January 11, 2022
This briefing is organized into three parts: 1) Organizational Structure; 2) Aviator Recruitment, Education, and Training; and 3) Unit Training.
It is not just a snapshot of today. It examines the changes that have occurred since the early 2000s, to include the major organizational changes that began in 2016. It also discusses how units (corps, division, brigade, regiment, battalion, and company level) are organized and how aircraft and pilots are assigned to them. It discusses aircraft maintenance, which is the foundation for how many hours each aircraft and pilot is allowed to fly each year. The second part discusses how male and female pilots are recruited, educated, and trained and how they move up their career paths, and the third part discusses the daily flight training for all pilots to include tactics, combat methods, weather, altitude, time of day, over water, and how the PLAAF participates in key annual exercises and competitions, such as the Golden Helmet Competition.

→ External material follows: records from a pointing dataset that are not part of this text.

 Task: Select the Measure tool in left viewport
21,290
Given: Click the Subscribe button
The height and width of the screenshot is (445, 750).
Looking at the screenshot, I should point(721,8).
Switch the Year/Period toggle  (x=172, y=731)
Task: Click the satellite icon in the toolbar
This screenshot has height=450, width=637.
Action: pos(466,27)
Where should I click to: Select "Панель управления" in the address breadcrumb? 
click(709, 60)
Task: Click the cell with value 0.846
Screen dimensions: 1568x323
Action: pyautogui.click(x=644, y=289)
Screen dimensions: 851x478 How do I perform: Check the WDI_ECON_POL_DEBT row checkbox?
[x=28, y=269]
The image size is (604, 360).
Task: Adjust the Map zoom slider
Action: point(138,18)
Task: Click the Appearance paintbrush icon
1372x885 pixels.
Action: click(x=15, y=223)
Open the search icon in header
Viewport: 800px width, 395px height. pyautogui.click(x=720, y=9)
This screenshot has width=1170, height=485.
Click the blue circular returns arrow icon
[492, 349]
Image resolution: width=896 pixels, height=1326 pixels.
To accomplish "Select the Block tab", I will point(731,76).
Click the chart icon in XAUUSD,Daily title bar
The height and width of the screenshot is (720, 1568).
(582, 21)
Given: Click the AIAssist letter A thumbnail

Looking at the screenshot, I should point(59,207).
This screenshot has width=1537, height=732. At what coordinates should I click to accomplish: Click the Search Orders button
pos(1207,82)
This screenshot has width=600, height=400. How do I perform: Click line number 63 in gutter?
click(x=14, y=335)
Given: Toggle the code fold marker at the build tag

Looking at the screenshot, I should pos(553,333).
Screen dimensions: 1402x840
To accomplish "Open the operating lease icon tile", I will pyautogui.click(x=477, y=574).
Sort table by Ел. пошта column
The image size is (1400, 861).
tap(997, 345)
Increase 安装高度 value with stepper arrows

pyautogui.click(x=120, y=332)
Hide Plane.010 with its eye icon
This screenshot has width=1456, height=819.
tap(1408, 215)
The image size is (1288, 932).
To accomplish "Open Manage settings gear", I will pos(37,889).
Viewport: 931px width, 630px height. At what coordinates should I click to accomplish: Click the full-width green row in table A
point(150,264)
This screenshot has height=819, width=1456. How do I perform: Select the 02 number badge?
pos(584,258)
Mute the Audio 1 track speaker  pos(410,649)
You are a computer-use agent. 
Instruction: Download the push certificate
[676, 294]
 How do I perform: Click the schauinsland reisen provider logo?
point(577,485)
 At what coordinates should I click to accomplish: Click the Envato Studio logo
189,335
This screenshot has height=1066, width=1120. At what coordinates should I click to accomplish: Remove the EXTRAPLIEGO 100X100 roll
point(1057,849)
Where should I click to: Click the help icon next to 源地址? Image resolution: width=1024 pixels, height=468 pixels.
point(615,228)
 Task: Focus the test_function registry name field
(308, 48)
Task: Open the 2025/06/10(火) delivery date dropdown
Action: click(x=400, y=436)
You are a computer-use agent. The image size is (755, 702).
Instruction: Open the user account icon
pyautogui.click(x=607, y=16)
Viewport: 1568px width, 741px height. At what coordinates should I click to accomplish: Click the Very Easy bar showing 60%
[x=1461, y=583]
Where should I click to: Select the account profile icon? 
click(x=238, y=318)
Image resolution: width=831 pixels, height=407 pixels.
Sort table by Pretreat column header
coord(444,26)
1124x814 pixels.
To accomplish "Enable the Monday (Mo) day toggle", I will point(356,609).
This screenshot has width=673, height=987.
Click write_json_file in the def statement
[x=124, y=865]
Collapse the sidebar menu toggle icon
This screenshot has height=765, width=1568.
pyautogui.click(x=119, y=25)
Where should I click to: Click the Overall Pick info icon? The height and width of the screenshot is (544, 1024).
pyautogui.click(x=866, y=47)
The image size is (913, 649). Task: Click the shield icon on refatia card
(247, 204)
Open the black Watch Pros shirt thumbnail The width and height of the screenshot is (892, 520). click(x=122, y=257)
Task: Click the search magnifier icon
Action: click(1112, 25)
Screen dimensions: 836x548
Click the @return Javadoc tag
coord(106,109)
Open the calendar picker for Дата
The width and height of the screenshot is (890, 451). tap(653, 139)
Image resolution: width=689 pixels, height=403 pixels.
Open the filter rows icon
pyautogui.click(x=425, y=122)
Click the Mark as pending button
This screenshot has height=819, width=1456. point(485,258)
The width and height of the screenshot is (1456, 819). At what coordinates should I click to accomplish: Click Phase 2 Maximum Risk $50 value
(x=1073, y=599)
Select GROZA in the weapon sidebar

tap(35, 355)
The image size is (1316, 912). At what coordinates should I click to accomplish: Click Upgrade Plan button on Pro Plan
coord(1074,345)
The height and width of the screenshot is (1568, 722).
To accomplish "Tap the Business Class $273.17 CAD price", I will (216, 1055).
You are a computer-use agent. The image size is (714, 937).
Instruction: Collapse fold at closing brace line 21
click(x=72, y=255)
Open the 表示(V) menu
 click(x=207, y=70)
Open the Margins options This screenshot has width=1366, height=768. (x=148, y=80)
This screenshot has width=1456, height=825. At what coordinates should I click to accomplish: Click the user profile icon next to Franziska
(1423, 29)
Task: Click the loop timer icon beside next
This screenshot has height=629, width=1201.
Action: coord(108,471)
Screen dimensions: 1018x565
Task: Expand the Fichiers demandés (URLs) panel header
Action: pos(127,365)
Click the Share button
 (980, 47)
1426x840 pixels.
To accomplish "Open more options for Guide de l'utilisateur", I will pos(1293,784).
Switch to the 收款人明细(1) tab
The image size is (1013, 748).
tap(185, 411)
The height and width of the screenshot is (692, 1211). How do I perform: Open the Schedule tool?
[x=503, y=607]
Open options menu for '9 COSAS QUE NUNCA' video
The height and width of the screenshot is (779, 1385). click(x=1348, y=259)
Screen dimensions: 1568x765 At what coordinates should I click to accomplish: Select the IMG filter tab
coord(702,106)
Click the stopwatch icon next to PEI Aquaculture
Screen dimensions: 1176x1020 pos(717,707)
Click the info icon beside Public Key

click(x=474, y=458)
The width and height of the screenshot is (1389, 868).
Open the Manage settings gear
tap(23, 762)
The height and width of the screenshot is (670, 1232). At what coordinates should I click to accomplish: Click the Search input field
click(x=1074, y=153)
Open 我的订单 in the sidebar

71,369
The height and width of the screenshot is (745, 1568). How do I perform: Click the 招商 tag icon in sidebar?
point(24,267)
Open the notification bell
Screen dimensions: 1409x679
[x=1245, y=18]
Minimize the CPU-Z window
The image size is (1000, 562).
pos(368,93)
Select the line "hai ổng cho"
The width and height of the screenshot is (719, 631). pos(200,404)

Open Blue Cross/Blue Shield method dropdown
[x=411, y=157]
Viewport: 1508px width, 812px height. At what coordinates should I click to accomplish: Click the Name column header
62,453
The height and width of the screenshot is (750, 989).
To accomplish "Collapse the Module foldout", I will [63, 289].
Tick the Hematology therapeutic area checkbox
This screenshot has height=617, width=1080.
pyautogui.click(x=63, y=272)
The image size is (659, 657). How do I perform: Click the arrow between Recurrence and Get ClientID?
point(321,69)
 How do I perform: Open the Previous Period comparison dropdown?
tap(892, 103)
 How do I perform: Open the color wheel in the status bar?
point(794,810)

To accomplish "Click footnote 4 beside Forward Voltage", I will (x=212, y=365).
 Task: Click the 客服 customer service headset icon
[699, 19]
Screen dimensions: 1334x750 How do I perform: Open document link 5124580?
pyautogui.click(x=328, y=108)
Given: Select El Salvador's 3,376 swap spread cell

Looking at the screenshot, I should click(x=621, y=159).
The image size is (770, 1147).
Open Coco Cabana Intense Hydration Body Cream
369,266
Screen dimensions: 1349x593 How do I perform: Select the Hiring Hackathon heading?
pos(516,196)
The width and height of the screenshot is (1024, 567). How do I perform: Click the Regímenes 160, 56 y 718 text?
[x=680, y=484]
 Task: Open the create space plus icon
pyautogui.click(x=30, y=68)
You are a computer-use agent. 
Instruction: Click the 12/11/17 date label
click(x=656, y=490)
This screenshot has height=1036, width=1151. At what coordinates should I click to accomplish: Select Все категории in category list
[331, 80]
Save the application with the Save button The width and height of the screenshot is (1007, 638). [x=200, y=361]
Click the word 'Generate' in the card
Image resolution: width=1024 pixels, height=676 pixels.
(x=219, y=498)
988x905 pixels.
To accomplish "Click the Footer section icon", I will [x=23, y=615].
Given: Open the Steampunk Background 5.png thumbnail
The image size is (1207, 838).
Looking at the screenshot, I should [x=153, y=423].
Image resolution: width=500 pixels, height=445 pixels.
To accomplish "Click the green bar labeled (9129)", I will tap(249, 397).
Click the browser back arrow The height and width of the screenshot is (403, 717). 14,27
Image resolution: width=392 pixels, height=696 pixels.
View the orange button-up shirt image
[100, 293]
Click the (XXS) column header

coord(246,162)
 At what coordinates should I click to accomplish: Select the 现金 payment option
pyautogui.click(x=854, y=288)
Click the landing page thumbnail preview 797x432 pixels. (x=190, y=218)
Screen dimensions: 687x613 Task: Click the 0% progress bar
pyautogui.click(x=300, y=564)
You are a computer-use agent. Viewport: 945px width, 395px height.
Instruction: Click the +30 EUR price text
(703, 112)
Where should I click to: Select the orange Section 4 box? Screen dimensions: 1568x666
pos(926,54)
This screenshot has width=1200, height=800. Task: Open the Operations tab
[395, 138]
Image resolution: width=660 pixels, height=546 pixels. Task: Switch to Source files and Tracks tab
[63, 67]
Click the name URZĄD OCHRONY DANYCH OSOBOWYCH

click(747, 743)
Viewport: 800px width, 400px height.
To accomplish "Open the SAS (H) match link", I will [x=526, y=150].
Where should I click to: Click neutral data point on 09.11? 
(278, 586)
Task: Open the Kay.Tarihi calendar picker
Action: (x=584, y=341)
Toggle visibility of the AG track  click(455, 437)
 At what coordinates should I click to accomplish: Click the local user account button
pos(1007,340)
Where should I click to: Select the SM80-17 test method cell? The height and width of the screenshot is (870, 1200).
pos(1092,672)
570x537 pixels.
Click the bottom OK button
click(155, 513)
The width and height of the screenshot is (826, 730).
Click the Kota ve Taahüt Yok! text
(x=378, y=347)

The briefing does NOT discuss strategy, doctrine, or weapon systems; however, my book entitled 70 Years of the PLA Air Force has a full chapter on Strategy which was written by my co-author, Cristina Garafola from RAND. See https://www.airuniversity.af.edu/CASI/Display/Article/2564684/70-years-of-the-peoples-liberation-army-air-force/.
My primary goals are to tell the audience something they don't already know and to have them examine the PLA Air Force and Naval Aviation through a PLA lens, not through a US military lens.
In November 2019, Ken Allen (USAF Major – ret) retired as the Research Director for the US Air Force’s China Aerospace Studies Institute (CASI). He assumed the position in May 2017. For the past 25 years, his primary focus has been on China’s military organizational structure, personnel, education, training, and foreign relations with particular emphasis on the PLA Air Force. He previously worked for the US-Taiwan Business Council, the Henry L. Stimson Center, Litton TASC, the Center for Naval Analysis (CNA), Defense Group Inc. (DGI), and the Long Term Strategy Group (LTSG). During 21 years in the U.S. Air Force (1971-1992), he served as an enlisted Chinese and Russian linguist and intelligence officer with tours in Taiwan (Shulinkou Air Station and special project at the U.S. Embassy Defense Attaché Office), Berlin, Japan (5th Air Force), PACAF Headquarters, China, and Washington DC (Instructor in the Defense Intelligence Agency’s Joint Military Attaché School). From 1987-1989, he served as the Assistant Air Attaché in the U.S. Embassy in Beijing, where he received the individual Exceptional Collector of the Year Award for 1988 and the Unit Exceptional Collector of the Year Award for 1989 (Tiananmen). He was inducted into DIA’s Defense Attaché Hall of Fame in 1997. He has B.A. degrees from the University of California at Davis and the University of Maryland and an M.A. degree from Boston University. He has written four books, including his latest book entitled 70 Years of the PLA Air Force, as well as multiple monographs, book chapters, journal articles, and online articles on the PLA.
Dr. Brendan Mulvaney is currently the Director of the China Aerospace Studies Institute at National Defense University. He is a Marine who served for a quarter of a century, where he flew more than 2000 hours as a AH-1W Cobra pilot, and was an Olmsted Scholar in Shanghai, China.
He enlisted in 1991 and was commissioned in 1993 after graduating from UC San Diego. He earned his Master’s in Leadership from the University of San Diego in 2002, and was selected as one of three Marine Olmsted Scholars for 2003. He studied at Fudan University in Shanghai, China from 2003-2005 where he earned his Ph.D. in International Relations.
He served several tours in California, Iraq, Japan, and the Western Pacific. He served as the first Director of the Commandant’s Red Team, and supervised the implementation of Red Teaming in the Marine Corps. In 2013 he transferred to the U.S. Naval Academy, where he was the Associate Chair for the Languages and Cultures Department, and taught Mandarin Chinese, Chinese culture, and cross- cultural literacy.
He and his wife, Samantha, have twin fourteen-year old boys, Sean and Ryan, and live in Alexandria, VA.